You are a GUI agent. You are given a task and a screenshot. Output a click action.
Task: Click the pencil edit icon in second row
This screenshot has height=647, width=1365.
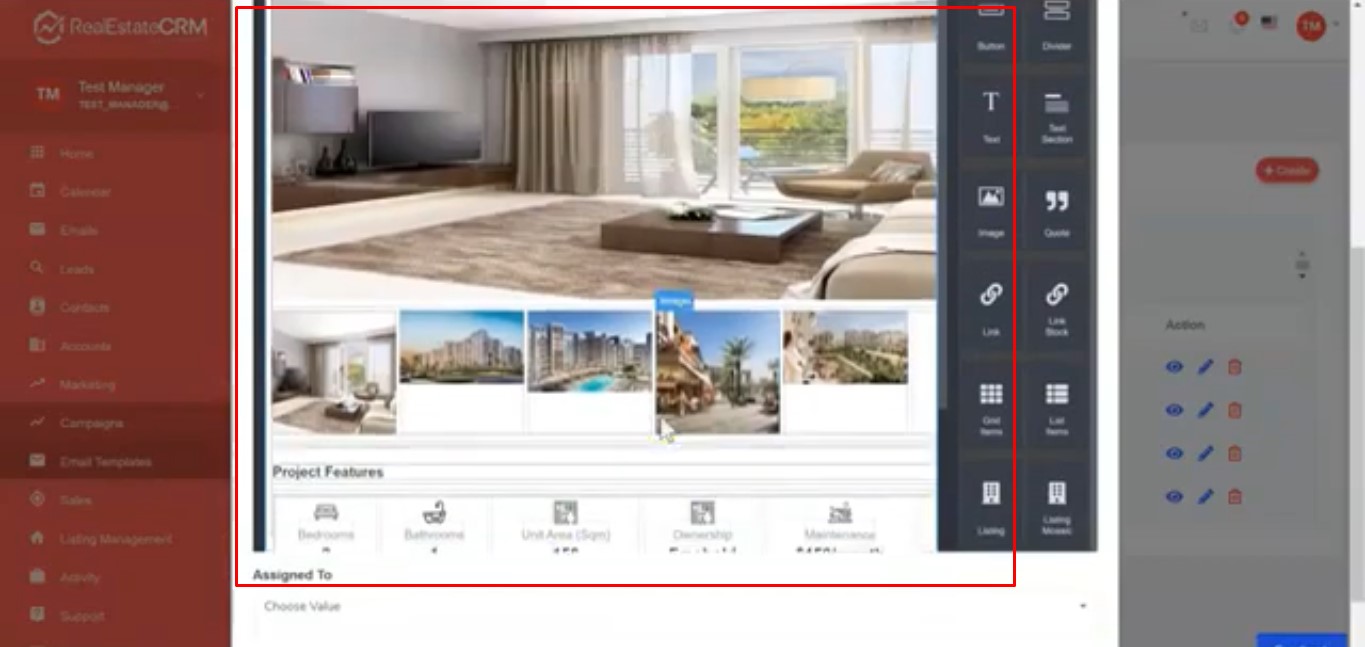pyautogui.click(x=1205, y=410)
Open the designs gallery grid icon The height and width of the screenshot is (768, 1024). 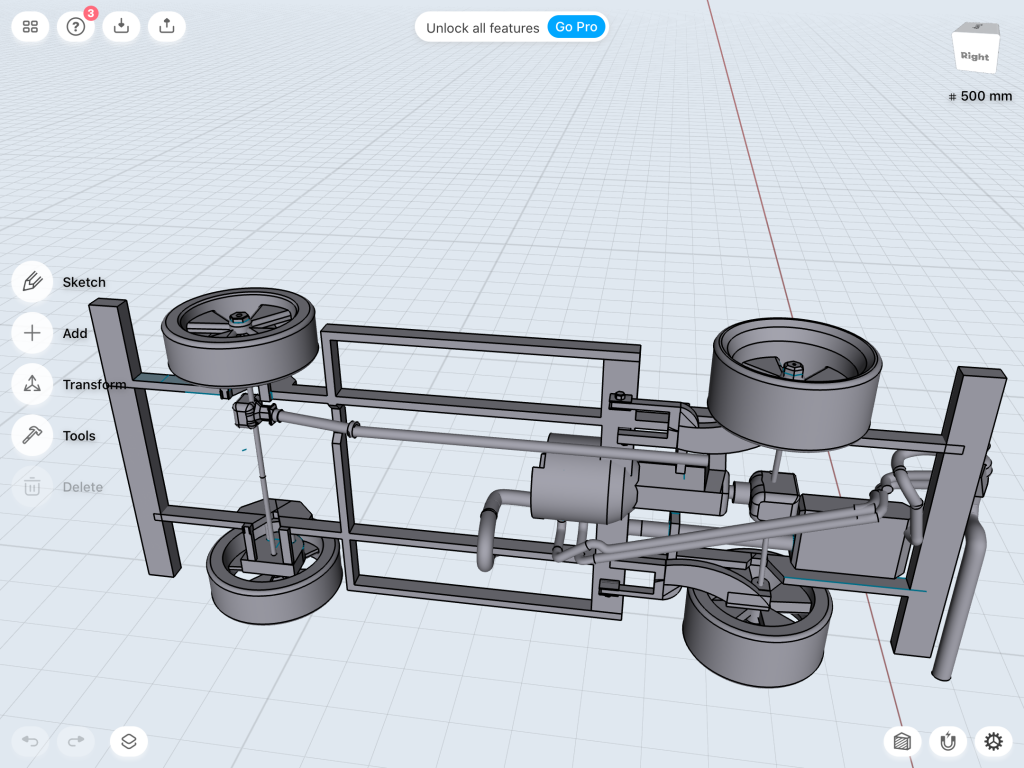[30, 27]
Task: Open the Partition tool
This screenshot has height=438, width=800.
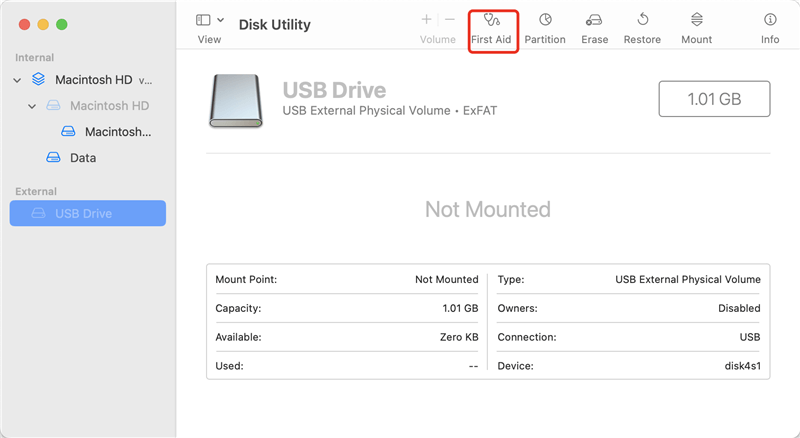Action: [x=545, y=28]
● ● ● ● ● ● ●
▸ ASSIGNMENT
Beginning at the line that contains "Task: Open the Partition tool", give the remaining lines of the records again exactly, through the last one. Leave out pictures.

▸ ANSWER FOR THIS EXERCISE
Task: Open the Partition tool
This screenshot has height=438, width=800.
Action: [x=545, y=28]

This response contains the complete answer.